• To do:
Reproduce verbatim the portion of the article about the D’Grobak bakso pop-up from "Ng, whose day" to "give it a shot.".

• Excerpted passage:
Like so many of the Bay Area’s singular food experiences, D’Grobak started with a craving. Back in Indonesia, Christna Lim and Yohanes Ng would buy the meatball noodle soup known as bakso from street vendors multiple times a week. But they couldn’t find the dish here in the Bay.
“We said, ‘Let’s create some bakso because we miss bakso,’” Lim explains.
Ng, whose day job is at a sushi catering company, already had a reputation as a skilled cook within the couple’s circle of Indonesian friends. One year of experimentation later, he’d nailed down the recipe for a version of the soup that’s popular in the city of Surakarta, made by simmering marrow bones for 12 hours until the broth turns as cloudy-white as a rich tonkotsu ramen. When he served his bakso to friends, they couldn’t stop talking about how much it reminded them of home. “Why don’t you sell it?” they said. When the pandemic hit, Lim and Ng decided to give it a shot.
Now a weekly pop-up restaurant, D’Grobak (pronounced “the Growbuck”) holds in-person events every other Saturday at various locations. (The next one will be on Saturday, Feb. 12, 11am–4pm, at Lilikoi Boba in San Francisco.) On the Saturdays in between, Lim and Ng sell bakso to pre-order customers out of their commissary kitchen in Richmond, where they live.
D’Grobak has a growing fan base thanks in part to a shoutout in the San Francisco Chronicle last summer and strong word of mouth within the Bay Area’s tight-knit Indonesian community—and, most of all, because the bakso is delicious. The basic version features two different kinds of noodles (vermicelli and egg noodles); jiggly, soft-cooked tendon; and the “bakso” itself—bouncy, hand-rolled beef meatballs, some of which are stuffed in tofu or wrapped around a boiled quail egg.

• Data excerpt:
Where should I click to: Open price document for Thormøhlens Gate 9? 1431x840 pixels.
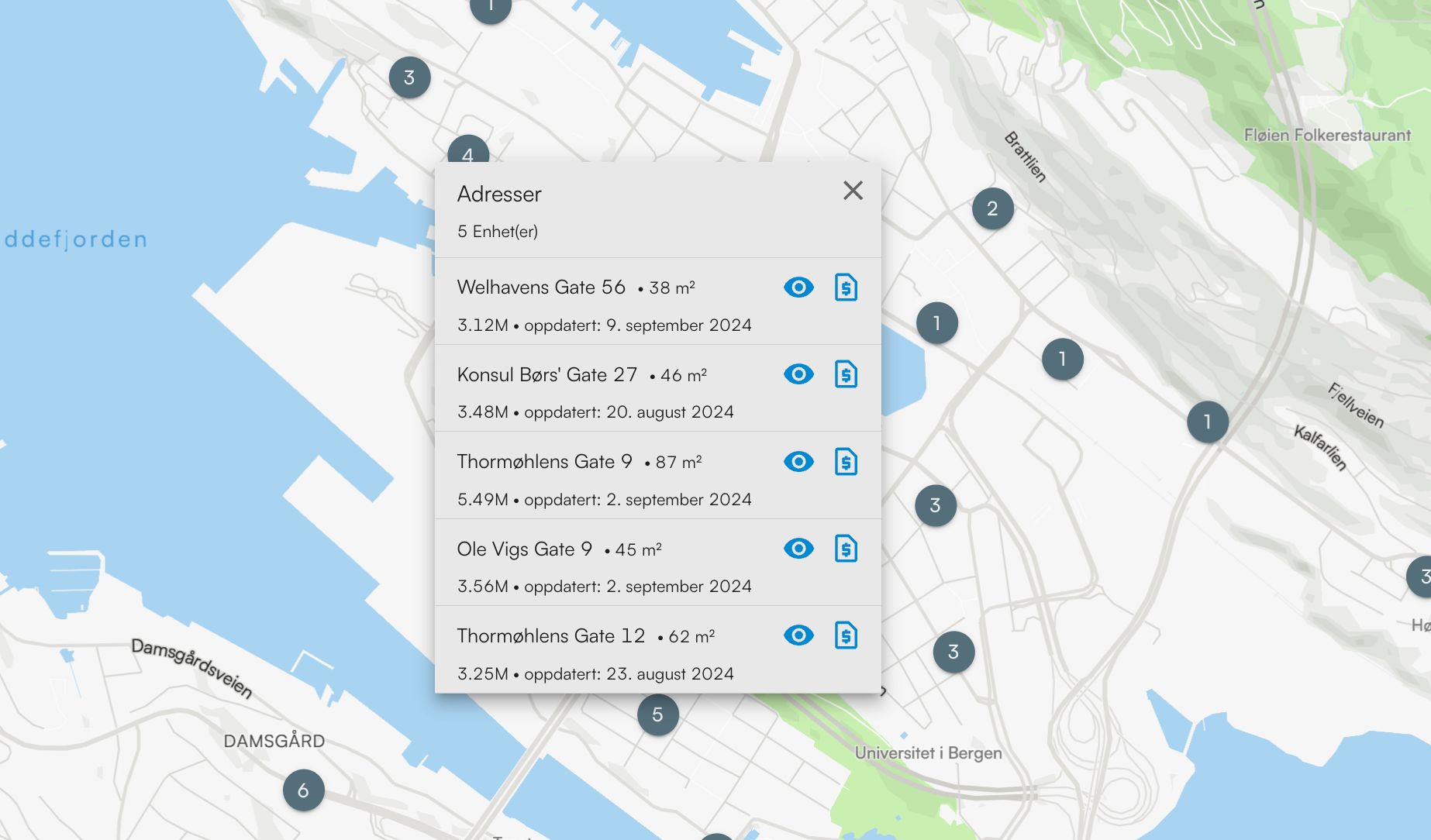tap(846, 462)
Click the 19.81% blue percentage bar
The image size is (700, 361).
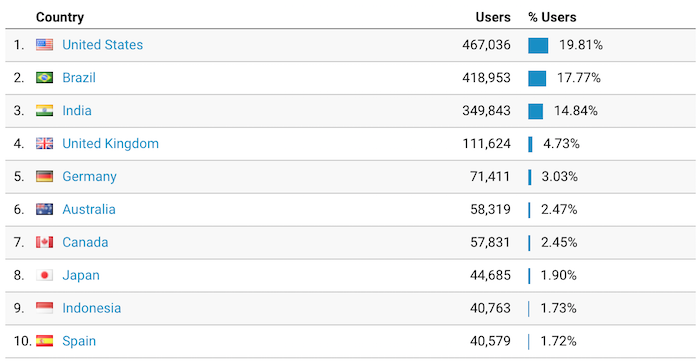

• Reply to the task:
Ng, whose day job is at a sushi catering company, already had a reputation as a skilled cook within the couple’s circle of Indonesian friends. One year of experimentation later, he’d nailed down the recipe for a version of the soup that’s popular in the city of Surakarta, made by simmering marrow bones for 12 hours until the broth turns as cloudy-white as a rich tonkotsu ramen. When he served his bakso to friends, they couldn’t stop talking about how much it reminded them of home. “Why don’t you sell it?” they said. When the pandemic hit, Lim and Ng decided to give it a shot.